* [Исходный текст]

^^^^^^^^^^^^^^^^

Булгаков постоянно подчеркивает, что «материал» сопротивляется в руках творца. Альдонса неоднократно признается, что она боится Дон Кихота и предпочитает лишний раз не встречаться с ним: «Ах ты, горе какое! Вот он опять, сумасшедший идальго, на моем пути! ...Да, боюсь. Вы, сударь (Дон Кихот — Д.П.), так странно говорите и никого не узнаете» [Там же, 300]. Упрекая Санчо, в девятой картине она причитает: «И так надо мною все смеются по вине твоего господина, несчастного дона Алонсо» [Там же].

^^^^^^^^^^^^^^^^

* [Исходные записи]
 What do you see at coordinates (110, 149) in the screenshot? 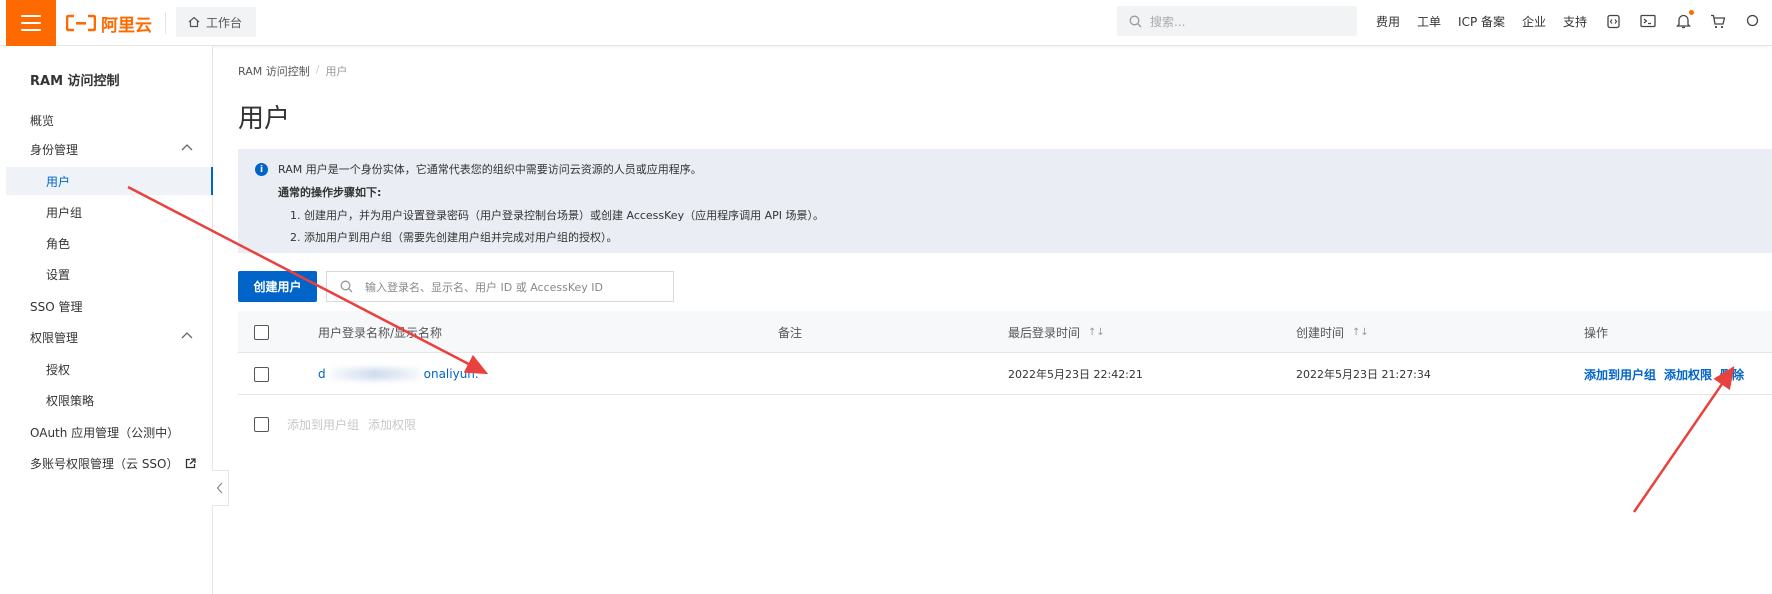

^^^^^^^^^^^^^^^^

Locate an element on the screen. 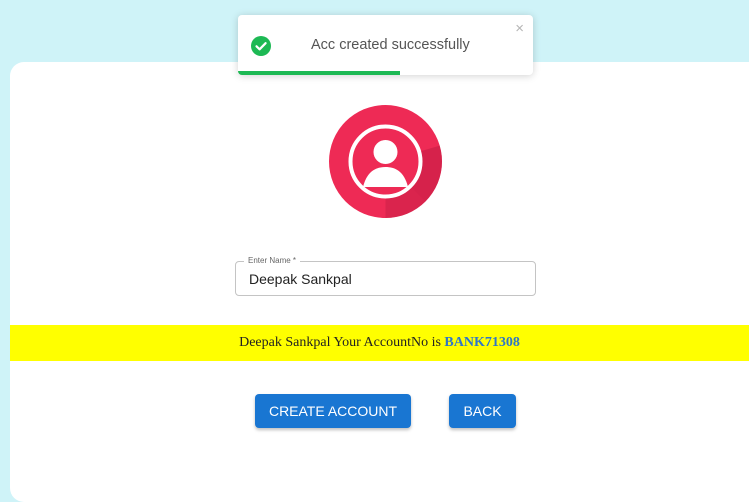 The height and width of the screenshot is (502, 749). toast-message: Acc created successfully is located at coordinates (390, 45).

^^^^^^^^^^^^^^^^

* [Задания]
1. В какой картине Альдонса из исходного текста упрекает Санчо?
2. Продолжите исходный текст об Альдонсе у Булгакова, начав сразу после его последнего предложения.

* [Ответы]
1. В девятой.

2.
Преодолевая сопротивление грубой материи окружающей действительности героический романтик Булгакова, как и поэт Сологуба, творит непреходящий идеал, «то, чего нет, но что должно быть» [Сологуб 2001, т. 2, 510], новую неоцененную красоту: «Я люблю ее такой, какой она являлась мне в сновидениях» [Булгаков 2002, т. 7, 225]. Совершая подвиг, Дон Кихот говорит тусклой обыденности «сжигающее нет» (курсив автора) [Сологуб 2001, т. 2, 510], ставя выше реальной жизни прекрасный идеал: «Пусть в твоих глазах Дульсинея не знатная дама, а крестьянка. Важно то, что для меня она чище, лучше и прекраснее всех принцесс. Ах, Санчо, я люблю ее, и этого достаточно, чтобы она затмила Диану!» [Булгаков 2002, т. 7, 225].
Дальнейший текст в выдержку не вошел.